In a paper recently released on Radar O'Reilly, researchers revealed that they had uncovered a hidden file in iPhones and iPads that regularly records the location of the user. To make matters worse, the file in which all this is stored is unencrypted; that means that anyone with access to a user's iPhone or iPad could unveil the user's entire history of where they had been (or at least their device had been). On top of that, the information collected is also transferred to your computer anytime you sync your device. Even if a customer buys a new device and syncs the new device with the original computer, all the location data will end up on the new device.

So the question is -- what tracking is necessary for the device to function? For instance, in order for your phone to find reception it must be able to locate cell towers as you travel. In order for an iPhone to locate a new wireless network, it also needs to use GPS in order to see where the networks are. Why though is Apple storing this information? The extent to which Apple has gone appears to be extreme.

If you're thinking that this shouldn't be acceptable, you're not alone. Some rather high profile voices have contributed to the debate. Senator Franken of Minnesota published an open letter to Steve Jobs chastising Apple for tracking and storing this information. The head of the Electronic Privacy Information Clearinghouse is also questioning whether Apple violated its own terms of service agreement which ensures that customer information will be guarded appropriately.  A group of people in Florida have even gone so far as to file class action lawsuits against the company.

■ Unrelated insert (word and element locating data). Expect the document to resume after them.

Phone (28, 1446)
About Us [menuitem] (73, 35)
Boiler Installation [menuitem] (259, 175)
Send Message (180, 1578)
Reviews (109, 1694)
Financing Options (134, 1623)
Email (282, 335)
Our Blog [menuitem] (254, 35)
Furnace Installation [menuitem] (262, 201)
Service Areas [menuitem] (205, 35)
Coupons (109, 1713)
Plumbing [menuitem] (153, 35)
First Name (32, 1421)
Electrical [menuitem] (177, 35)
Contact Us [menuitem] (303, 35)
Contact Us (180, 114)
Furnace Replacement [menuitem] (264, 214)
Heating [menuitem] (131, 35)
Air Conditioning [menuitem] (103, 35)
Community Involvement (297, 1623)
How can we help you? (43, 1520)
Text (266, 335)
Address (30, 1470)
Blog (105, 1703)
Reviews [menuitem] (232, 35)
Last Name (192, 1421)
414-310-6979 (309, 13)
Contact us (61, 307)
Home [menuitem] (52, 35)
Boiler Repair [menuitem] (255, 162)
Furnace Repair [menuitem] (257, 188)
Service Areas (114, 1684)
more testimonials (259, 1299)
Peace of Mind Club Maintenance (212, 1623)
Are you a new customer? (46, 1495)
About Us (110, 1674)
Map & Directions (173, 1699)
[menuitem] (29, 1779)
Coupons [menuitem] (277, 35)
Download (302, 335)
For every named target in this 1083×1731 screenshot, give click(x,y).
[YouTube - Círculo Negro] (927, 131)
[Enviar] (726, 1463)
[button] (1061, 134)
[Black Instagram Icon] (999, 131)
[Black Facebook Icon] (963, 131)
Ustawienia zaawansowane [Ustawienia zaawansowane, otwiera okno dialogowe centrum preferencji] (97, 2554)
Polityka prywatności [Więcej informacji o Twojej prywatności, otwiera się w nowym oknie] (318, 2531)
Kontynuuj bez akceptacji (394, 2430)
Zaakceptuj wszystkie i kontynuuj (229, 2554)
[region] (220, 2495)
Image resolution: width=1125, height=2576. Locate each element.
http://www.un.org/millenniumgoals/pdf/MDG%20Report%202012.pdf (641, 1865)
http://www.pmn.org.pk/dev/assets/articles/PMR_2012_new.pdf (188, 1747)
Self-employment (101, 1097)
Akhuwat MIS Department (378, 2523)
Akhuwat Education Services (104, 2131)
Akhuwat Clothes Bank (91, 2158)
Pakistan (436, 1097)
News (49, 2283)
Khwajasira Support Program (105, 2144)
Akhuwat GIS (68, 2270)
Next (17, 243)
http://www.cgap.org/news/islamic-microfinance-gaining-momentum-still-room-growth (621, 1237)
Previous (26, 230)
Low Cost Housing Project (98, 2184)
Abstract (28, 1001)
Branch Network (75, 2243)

The immediate and strong outpouring of global concern about this invasion of privacy prompted a few short responses from Apple at the outset, and then one big answer to the issue -- a software update. This most recent update to the operating system will turn off tracking and disallow storage of information after one week. Don't worry, your iPhone and iPad will still transmit location information that is necessary for device functioning, but all the other information will be erased. This information will no longer be stored on your computer when you sync your device. As for the Android, a spokesperson from Google has said that "any location data that is sent back to Google location servers is anonymized and is not tied or traceable to a specific user."

Since these announcements initial panic has decreased, but we continue to be reminded that our privacy must always be guarded vigilantly. And best of all, companies like Apple and Google are listening to your voice by not tracking your whereabouts.